MATERIAL FOR THE TASK:
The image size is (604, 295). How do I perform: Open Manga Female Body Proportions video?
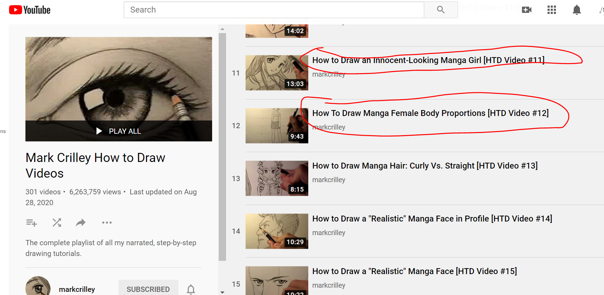[430, 113]
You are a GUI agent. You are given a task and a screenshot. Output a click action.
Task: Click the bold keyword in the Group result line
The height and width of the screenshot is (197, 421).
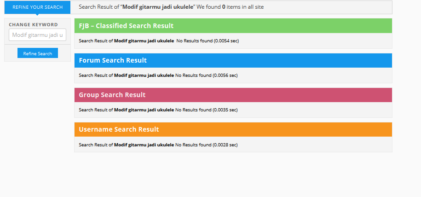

EXERCISE:
Write out the text of all the items above word for word, and leave the pictures out.

WRITTEN RESPONSE:
The image size is (604, 295). How do I perform: Open Manga Female Body Proportions video?
[430, 113]
You are a GUI agent. You are given a task and a screenshot. Output a click action.
Task: Click the bold keyword in the Group result line
The height and width of the screenshot is (197, 421).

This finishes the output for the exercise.